Peering into the woods and fields of the Dordogne stretching away below, one wonders how many other extraordinary tales–tales of terror and of ordinary people’s heroism–remain forever hidden and forgotten in that huge landscape. The chance discovery of a typescript like this one does not tell all; in a way it raises more questions and makes one want to know so much more. But it does open up a vista, a world of experience which would otherwise be closed.
Moriz Scheyer: writer
Moriz Scheyer is a forgotten name of pre-war Viennese culture. However, he belonged to an important literary and cultural milieu, in which he played a significant role, with an active career as a critic, essayist and travel writer.

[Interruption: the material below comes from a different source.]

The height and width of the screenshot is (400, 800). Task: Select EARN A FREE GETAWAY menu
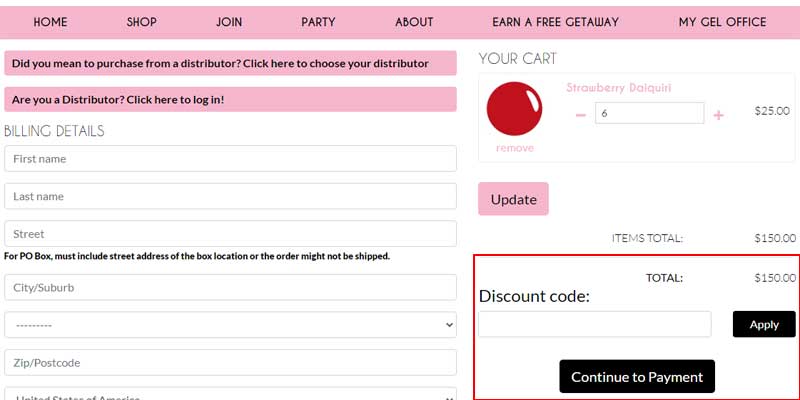[555, 22]
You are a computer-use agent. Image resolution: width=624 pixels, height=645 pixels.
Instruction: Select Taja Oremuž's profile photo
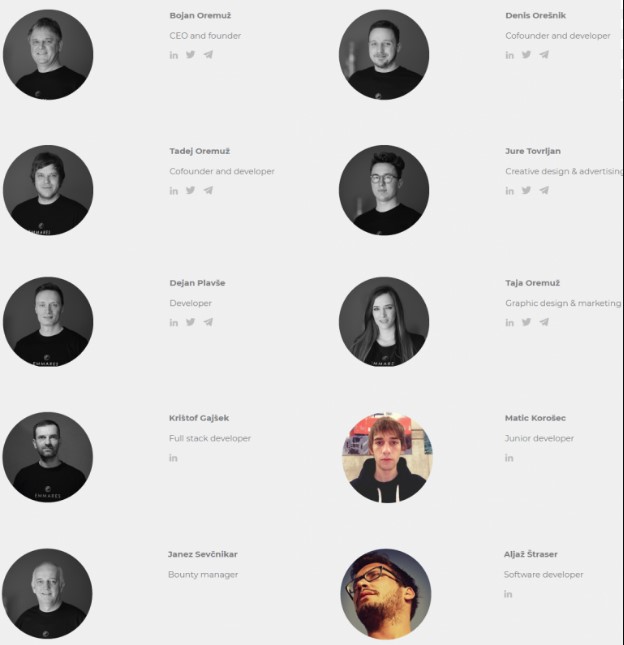384,322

Early life and literary career
Moriz Scheyer was born in Focşani in Romania on 27th December 1886, the son of a businessman. But by the time of his secondary education the family had moved to Vienna, where they lived in Hietzing, a pleasant suburb to the south-west of the city. At school, he recalled, he was a ‘reasonable classicist’, able to feed answers in Latin and Greek exams to his friend, who would perform the same office for him in mathematics. He studied law at the University of Vienna, graduating in 1911; and started work on the staff of the Neues Wiener Tagblatt in 1914. This was one of Vienna’s two ‘quality’ daily newspapers, with a high reputation in the arts.

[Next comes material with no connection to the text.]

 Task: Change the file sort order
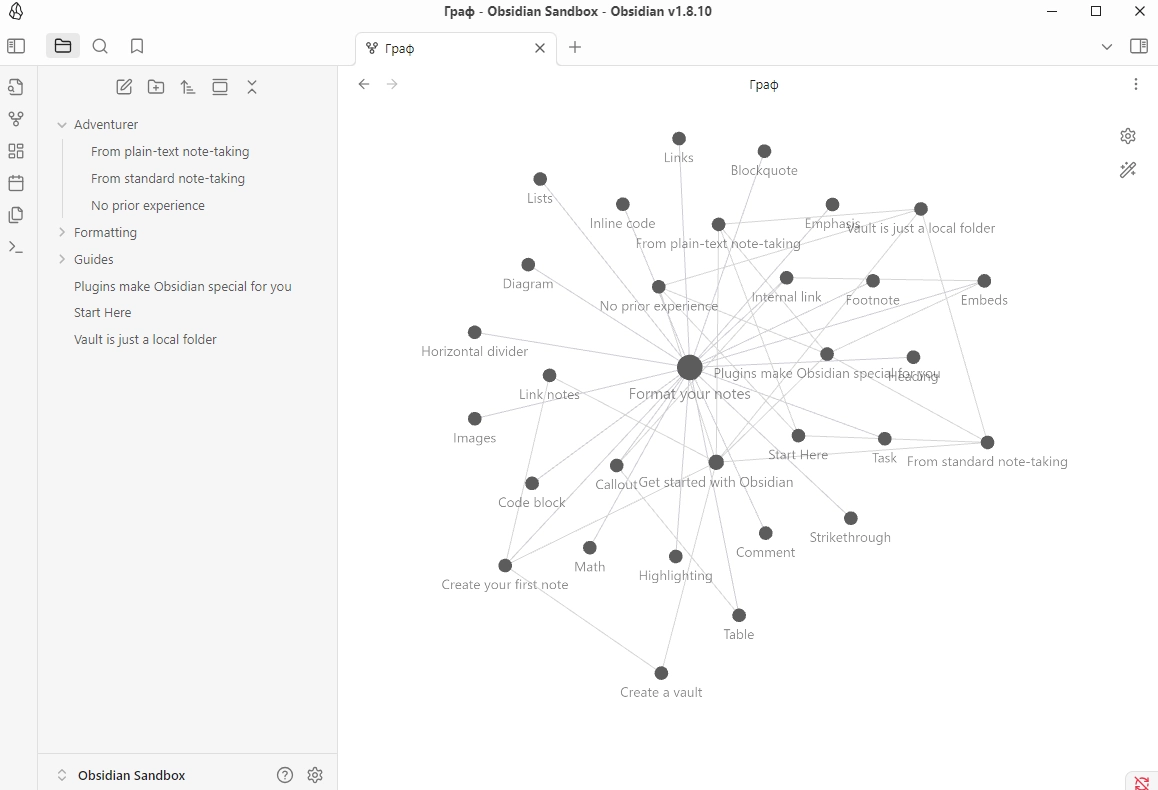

A lover of French culture and literature, Scheyer lived in Paris in the early 1920s, working as a cultural foreign corr
espondent for the paper–a role he continued on a more short-term basis, for a month a year, after his return to Vienna in 1924. He also spent some time as a correspondent in Switzerland.
In fact, he was quite a traveller; and this played a major part in his early literary activity. In 1918–19 he made a sea voyage via Egypt to South America–a voyage involving weeks on a cruise ship, and encounters with a number of then exotic locations, as well as exotic individuals. The experience inspired a number of writings, which are collected in his first three published books: Europeans and Exotics (Europäer und Exoten, 1919), Tralosmontes (1921) and Cry from the Tropical Night (Schrei aus der Tropennacht, 1926).
The young Moriz Scheyer.
The books consist of vignettes, vivid depictions of unusual places, events and, in particular, characters. For example, we meet Saadi ibn Tarbush, a young Egyptian boy who acted as Scheyer’s guide in Cairo, and to whom the glimpse given by Scheyer of the glamour of the European’s life turns out corrupting and fatal. Then there is Gly Cangalho, a morphine-addicted ‘Creole’ character who spends all her time travelling on cruises, and is known to all captains. Gly is a recurrent, apparently semi-fictionalised character in these early books, and seems to be the focus of some obsession on Scheyer’s part. Then, there are the parodic Englishmen–themselves almost exotic creatures in their ability to be at home everywhere and lacking any emotional response to the exotic all around them. Or, there is Mr Dronnink, a Dutch musical genius ruined by a woman and by drink, ‘burnt out’ and reduced to playing the piano on cruise ships. And we have vivid pictures painted of the experience of a tropical night on the ship; of storms, of cockfights, of the ‘coffee coast’. The characters seem straight out of the world of Agatha Christie; we only need an unexplained body or two to transform the already eerie atmosphere of the memoirs to that of 1920s crime fiction.